The irony of this novel about images is it holds such a tight focus on them individually as to make little of the whole imago. It feels like a picture made of thousands of other pictures, and if you keep zooming, you see it’s an endless collage. By the time you reach the end, you can’t be blamed for not remembering what the main picture was. Determined to piece highly perceptive sentences into the clarion call DeLillo seemed to promise, I trudged onto his alleged masterpiece.
Nothing more need be said about the opening sixty pages at Polo Grounds (where we, along with Sinatra and J. Edgar, see The Shot Heard Round The World). Nothing more need be said about Lenny Bruce’s stand-up paranoia regarding the A-Bomb – at least I hope it is as talked about. I am thoroughly convinced DeLillo is an author whose grasp exceeds his reach. He wrings so much astounding detail out of a moment that the reader is helpless as to its larger focus. Take a sentence, for instance, in all its natural rhythms. Words like ‘that’, ‘was’, and ‘said’ are passed over by the eye like there’s blood above the door. Not so with DeLillo. If his books can be said to lag, it is because his unnatural intensity readjusts the inner bell curve.

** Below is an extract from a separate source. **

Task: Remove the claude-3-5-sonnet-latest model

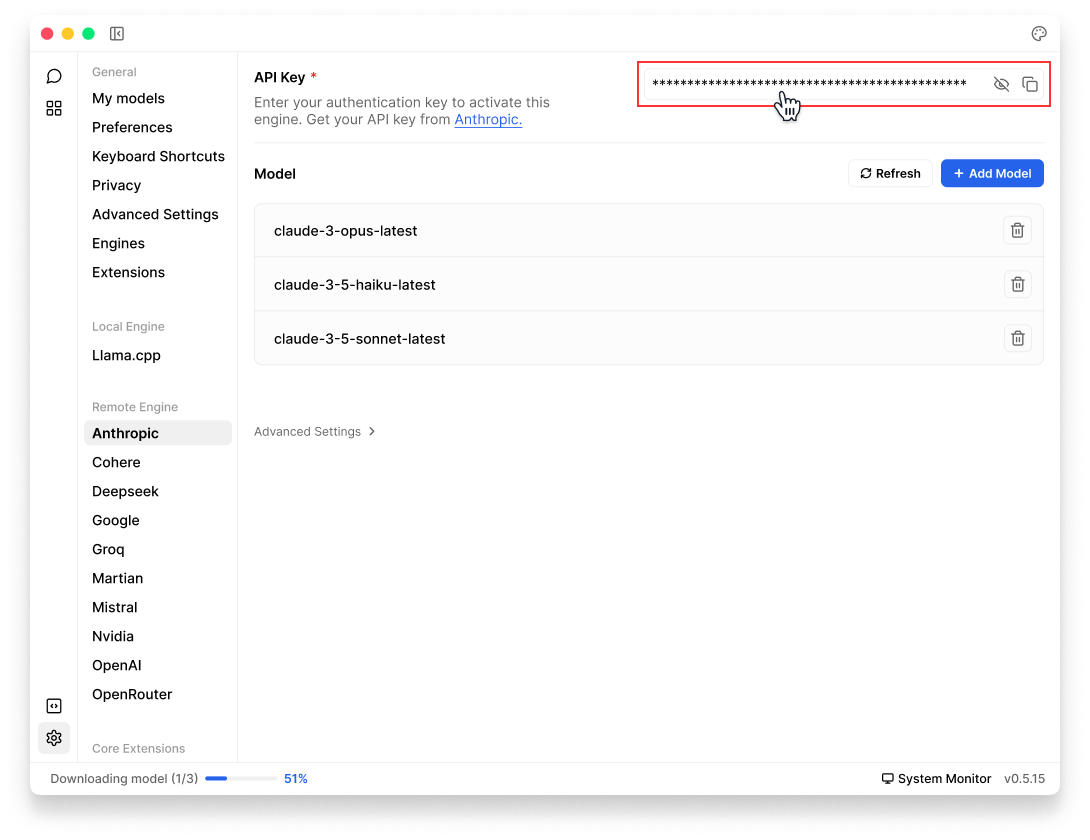Action: pos(1017,339)
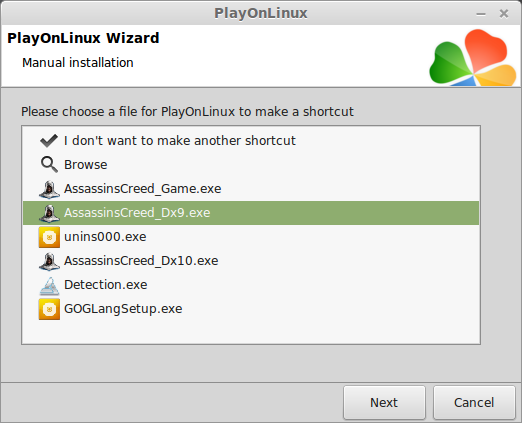Image resolution: width=522 pixels, height=423 pixels.
Task: Click the PlayOnLinux clover logo
Action: 473,57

Maybe it’s just the process of being disoriented, insofar as you can be more concerned with the fate of a baseball than with the outcome of a serial killing. He breathes life into everything; it’s like showing off by accident.
Should you read Underworld? Absolutely. But don’t ever take that as a recommendation – I don’t want to lose friends the same way I did to Mad Men. It’s a titanic dive with no Titanic at the bottom.
And then there’s V., a book whose plot has a man searching for what V. means and how to find her/it. That’s it. V. interweaves with an aimless derelict troop whom are never boring, but ultimately V. is the true companion piece to Crying of Lot 49. Oedipa finds means of escape by looking for a clandestine system; Stencil looks to escape his clandestine system through V. Although I understood about 40% of V. (on the first read, mind you), I would not feel uncomfortable recommending it to a passive book fan. Quickly you learn, or hopefully anyway, that no one will guide you along the narrative. You float in and out of looking for V., never quite lost or found. (First published in 1963, I can only imagine it influenced Barthes’ essay five years later.)
Oddly V. is not that challenging once you abandon hope. It speaks clearly to desire (and mirrors it), it feeds you with its axioms even as you know you’ll never be satiated. Whereas Pynchon would later go on to capture war in a boldly postmodern way, here he uses war as a counterpoint to desire. Sometimes the ablution of desire through war becomes the desire we wanted all along, when desire’s false promises become too despairing to bear.